- **Material for this exercise**

_ _ _ _ _ _ _

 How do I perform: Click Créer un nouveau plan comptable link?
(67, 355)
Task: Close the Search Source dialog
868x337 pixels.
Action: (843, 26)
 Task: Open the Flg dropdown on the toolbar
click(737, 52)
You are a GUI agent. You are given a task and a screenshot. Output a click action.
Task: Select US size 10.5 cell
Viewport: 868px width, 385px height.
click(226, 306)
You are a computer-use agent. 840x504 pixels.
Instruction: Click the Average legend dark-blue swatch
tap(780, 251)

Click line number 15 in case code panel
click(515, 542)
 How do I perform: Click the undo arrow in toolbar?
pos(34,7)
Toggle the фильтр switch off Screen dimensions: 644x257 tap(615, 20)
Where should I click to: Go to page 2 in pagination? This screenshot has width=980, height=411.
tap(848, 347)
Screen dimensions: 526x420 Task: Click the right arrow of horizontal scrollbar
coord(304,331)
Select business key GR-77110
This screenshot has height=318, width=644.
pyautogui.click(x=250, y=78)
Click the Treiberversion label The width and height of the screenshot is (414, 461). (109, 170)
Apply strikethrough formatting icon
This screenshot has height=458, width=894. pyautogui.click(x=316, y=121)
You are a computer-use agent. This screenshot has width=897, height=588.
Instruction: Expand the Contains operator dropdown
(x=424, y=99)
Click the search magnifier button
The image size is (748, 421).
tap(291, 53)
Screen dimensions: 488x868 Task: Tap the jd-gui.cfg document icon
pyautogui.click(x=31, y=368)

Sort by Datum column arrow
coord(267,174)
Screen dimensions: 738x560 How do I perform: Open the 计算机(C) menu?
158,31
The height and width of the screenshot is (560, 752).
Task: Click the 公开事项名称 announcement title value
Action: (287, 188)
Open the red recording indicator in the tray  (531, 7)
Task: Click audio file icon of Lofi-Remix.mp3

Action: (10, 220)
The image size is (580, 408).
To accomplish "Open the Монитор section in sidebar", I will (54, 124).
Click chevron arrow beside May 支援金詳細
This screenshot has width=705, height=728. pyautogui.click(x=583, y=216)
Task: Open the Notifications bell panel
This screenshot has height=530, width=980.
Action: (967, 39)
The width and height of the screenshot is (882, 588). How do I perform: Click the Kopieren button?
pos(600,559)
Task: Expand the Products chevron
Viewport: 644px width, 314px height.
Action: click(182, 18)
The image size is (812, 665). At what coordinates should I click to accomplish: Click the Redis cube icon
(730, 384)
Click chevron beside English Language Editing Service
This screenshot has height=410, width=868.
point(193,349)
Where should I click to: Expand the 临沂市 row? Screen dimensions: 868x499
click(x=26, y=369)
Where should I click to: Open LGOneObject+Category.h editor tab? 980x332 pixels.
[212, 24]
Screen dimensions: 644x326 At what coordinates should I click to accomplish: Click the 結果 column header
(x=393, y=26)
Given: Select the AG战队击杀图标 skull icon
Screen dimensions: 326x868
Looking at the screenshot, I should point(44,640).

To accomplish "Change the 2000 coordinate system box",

_ _ _ _ _ _ _

Show all lines above holding the word "agent".

- **Solved problem**
You are a GUI agent. You are given a task and a screenshot. Output a click action.
You are a computer-use agent. 840x504 pixels.
You are a computer-use agent. This screenshot has width=897, height=588.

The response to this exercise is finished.